Entries for finding words and elements:
+ + + + + + +

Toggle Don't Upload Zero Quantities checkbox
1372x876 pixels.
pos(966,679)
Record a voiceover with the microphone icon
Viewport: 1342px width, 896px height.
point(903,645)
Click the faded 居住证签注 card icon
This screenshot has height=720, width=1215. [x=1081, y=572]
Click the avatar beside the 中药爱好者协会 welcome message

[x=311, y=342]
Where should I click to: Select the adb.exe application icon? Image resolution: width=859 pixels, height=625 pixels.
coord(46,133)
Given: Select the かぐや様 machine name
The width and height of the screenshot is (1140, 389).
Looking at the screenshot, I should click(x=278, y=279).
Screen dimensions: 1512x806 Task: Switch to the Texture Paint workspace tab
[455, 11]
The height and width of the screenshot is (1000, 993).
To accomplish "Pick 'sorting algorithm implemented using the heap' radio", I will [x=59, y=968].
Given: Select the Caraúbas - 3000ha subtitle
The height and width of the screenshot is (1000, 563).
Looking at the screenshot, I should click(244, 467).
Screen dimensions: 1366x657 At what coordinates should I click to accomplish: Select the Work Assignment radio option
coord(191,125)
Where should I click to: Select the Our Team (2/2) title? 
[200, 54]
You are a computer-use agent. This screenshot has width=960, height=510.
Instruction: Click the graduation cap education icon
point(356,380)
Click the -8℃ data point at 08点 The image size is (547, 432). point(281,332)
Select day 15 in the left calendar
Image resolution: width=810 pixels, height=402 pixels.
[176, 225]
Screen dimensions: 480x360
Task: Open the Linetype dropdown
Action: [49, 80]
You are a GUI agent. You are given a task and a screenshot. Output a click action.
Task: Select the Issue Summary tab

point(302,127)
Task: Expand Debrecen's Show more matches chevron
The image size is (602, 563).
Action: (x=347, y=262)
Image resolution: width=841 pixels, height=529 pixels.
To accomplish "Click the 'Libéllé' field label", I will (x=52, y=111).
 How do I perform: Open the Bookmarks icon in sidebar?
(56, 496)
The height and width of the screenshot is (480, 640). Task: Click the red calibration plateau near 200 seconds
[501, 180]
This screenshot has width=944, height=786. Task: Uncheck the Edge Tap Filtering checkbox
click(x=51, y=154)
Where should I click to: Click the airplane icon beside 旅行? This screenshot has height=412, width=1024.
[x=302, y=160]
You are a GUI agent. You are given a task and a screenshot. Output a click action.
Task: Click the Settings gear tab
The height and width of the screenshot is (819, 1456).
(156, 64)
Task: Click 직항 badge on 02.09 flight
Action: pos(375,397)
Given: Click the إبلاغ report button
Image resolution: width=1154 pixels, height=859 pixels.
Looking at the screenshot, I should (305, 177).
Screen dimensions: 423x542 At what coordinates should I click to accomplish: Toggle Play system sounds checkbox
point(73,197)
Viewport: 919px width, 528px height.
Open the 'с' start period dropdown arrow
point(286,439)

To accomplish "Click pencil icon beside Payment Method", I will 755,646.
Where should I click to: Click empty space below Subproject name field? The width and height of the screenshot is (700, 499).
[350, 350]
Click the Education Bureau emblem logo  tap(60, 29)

+ + + + + + +

Instruction:
From the records above, copy word for word every line from the one containing "You are a computer-use" through the one containing "will (x=52, y=111).", including both.

Response:
You are a computer-use agent. This screenshot has width=960, height=510.
Instruction: Click the graduation cap education icon
point(356,380)
Click the -8℃ data point at 08点 The image size is (547, 432). point(281,332)
Select day 15 in the left calendar
Image resolution: width=810 pixels, height=402 pixels.
[176, 225]
Screen dimensions: 480x360
Task: Open the Linetype dropdown
Action: [49, 80]
You are a GUI agent. You are given a task and a screenshot. Output a click action.
Task: Select the Issue Summary tab

point(302,127)
Task: Expand Debrecen's Show more matches chevron
The image size is (602, 563).
Action: (x=347, y=262)
Image resolution: width=841 pixels, height=529 pixels.
To accomplish "Click the 'Libéllé' field label", I will (x=52, y=111).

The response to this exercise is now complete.